Indien und Sri Lanka wollen Abkommen schließen - Furcht vor Verwicklung in Konflikt mit Tamilen?

Von Ranjit Devraj (IPS), Neu-Delhi*

Indien und Sri Lanka stehen kurz vor der Unterzeichnung eines Verteidigungsabkommens. Von dem Pakt erhofft sich die srilankische Regierung angesichts wachsender Bürgerkriegsgefahr offensichtlich mehr, als Neu-Delhi zu geben bereit ist. Experten gehen davon aus, daß sich Indien nach schlechten Erfahrungen mit einem ähnlichen Unternehmen in den Jahren 1987 bis 1989 militärisch auf keinen Fall im srilankischen Konflikt engagieren wird. Insgesamt sind in den 20jährigen Auseinandersetzungen zwischen der Regierung in Colombo und den separatistischen Rebellen der Befreiungstiger von Tamil Eelam (LTTE) 60 000 Menschen ums Leben gekommen. Nach Einschätzung von S. D. Muni, Südasienexperte an der Jawaharlal-Nehru-Universität (JNU) in Delhi, haben sich die von Norwegen vermittelten Friedensgespräche der letzten zwei Jahre totgelaufen.

Wie Muni in einem Gespräch erläuterte, hofft die Sri Lankas Regierung unter Staatspräsidentin Chandrika Kumaratunga, die unlängst in Indien zu Besuch war, in dieser Situation auf Rückendeckung aus dem großen Nachbarland: »Die Regierung will den Konflikt sicher nicht anheizen, der LTTE aber auch nicht das Aktionsfeld überlassen, zumal die Rebellen kurz vor neuen Angriffen zu stehen scheinen.« Bereits im April letzten Jahres haben sich die Separatisten aus den Gesprächen zurückgezogen und jede weitere Diskussion von der Anerkennung des Rechts auf Selbstregierung abhängig gemacht. Nach Angaben des ehemaligen indischen Armeegenerals A. S. Kalkat ist die Lage für Colombo vor allem deshalb schwierig, weil die LTTE im Norden und Osten von Sri Lanka längst die Macht in Händen hält und in den von ihr kontrollierten Gebiet sämtliche zivile Verwaltungsaufgaben übernommen hat.

[Datenauszüge]
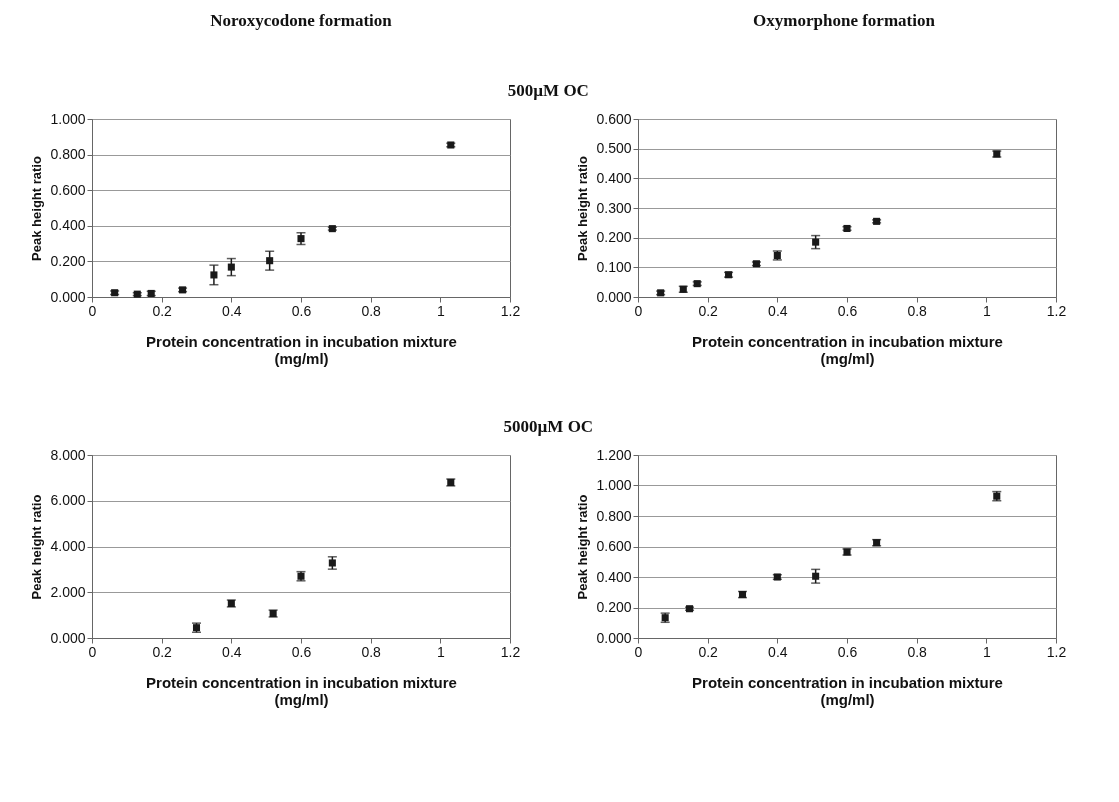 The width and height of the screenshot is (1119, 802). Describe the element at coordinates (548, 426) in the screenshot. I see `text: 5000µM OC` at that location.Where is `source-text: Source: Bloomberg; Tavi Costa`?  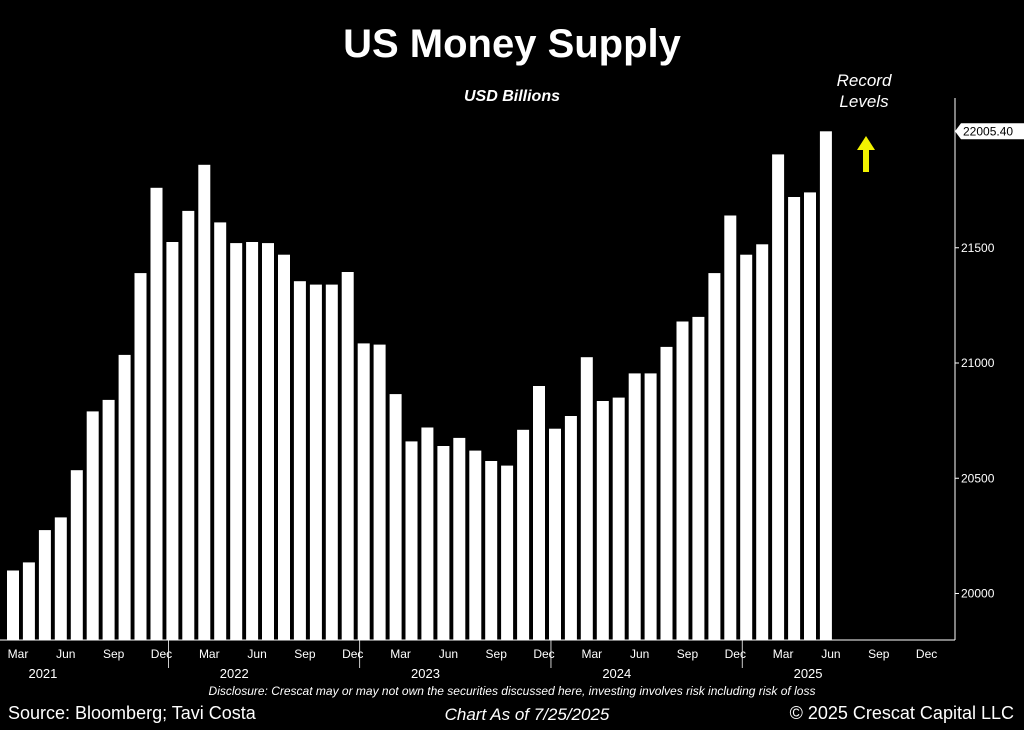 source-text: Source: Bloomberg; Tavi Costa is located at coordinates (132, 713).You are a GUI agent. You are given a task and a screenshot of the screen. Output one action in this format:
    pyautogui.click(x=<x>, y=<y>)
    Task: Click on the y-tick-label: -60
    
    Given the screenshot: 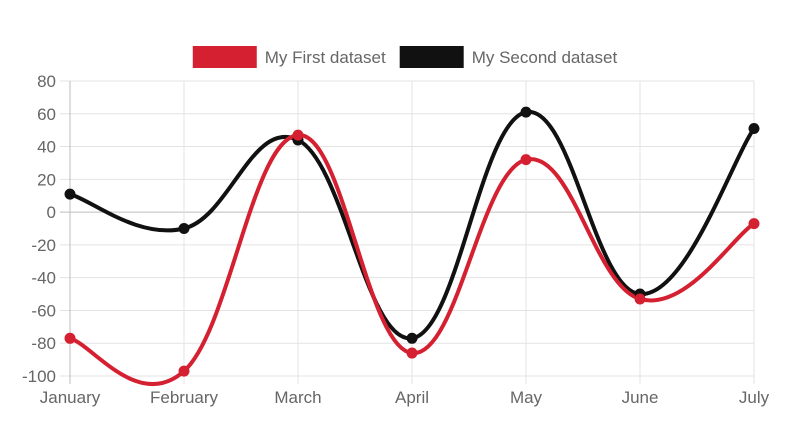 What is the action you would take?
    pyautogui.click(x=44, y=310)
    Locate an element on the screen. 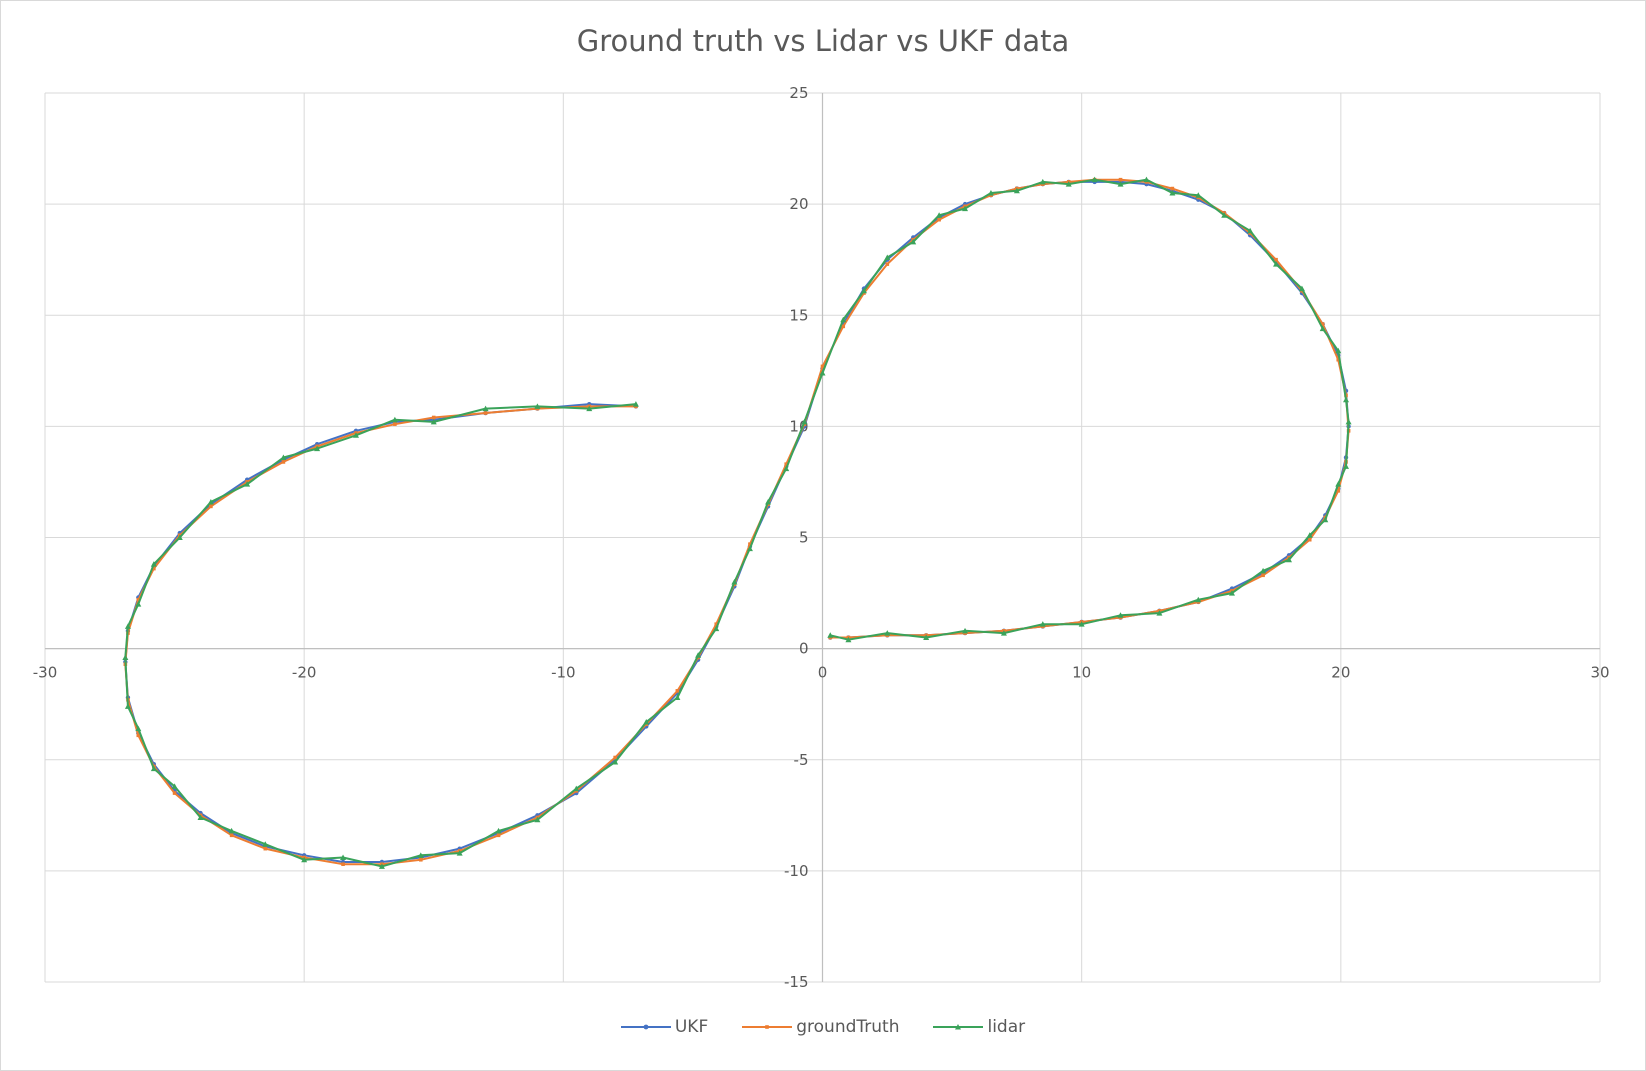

[Arbeitsaufträge]
(1) Wie viele Menschen sind laut dem Textabschnitt in den 20jährigen Auseinandersetzungen zwischen der Regierung in Colombo und der LTTE ums Leben gekommen?
(2) Gib den Teil des Textabschnitts wortgetreu wieder, der mit „Von Ranjit Devraj“ beginnt und sich bis einschließlich „zwei Jahre totgelaufen.“ erstreckt.

[Lösungen der Aufgaben]
(1) 60 000 Menschen.

(2)
Von Ranjit Devraj (IPS), Neu-Delhi*

Indien und Sri Lanka stehen kurz vor der Unterzeichnung eines Verteidigungsabkommens. Von dem Pakt erhofft sich die srilankische Regierung angesichts wachsender Bürgerkriegsgefahr offensichtlich mehr, als Neu-Delhi zu geben bereit ist. Experten gehen davon aus, daß sich Indien nach schlechten Erfahrungen mit einem ähnlichen Unternehmen in den Jahren 1987 bis 1989 militärisch auf keinen Fall im srilankischen Konflikt engagieren wird. Insgesamt sind in den 20jährigen Auseinandersetzungen zwischen der Regierung in Colombo und den separatistischen Rebellen der Befreiungstiger von Tamil Eelam (LTTE) 60 000 Menschen ums Leben gekommen. Nach Einschätzung von S. D. Muni, Südasienexperte an der Jawaharlal-Nehru-Universität (JNU) in Delhi, haben sich die von Norwegen vermittelten Friedensgespräche der letzten zwei Jahre totgelaufen.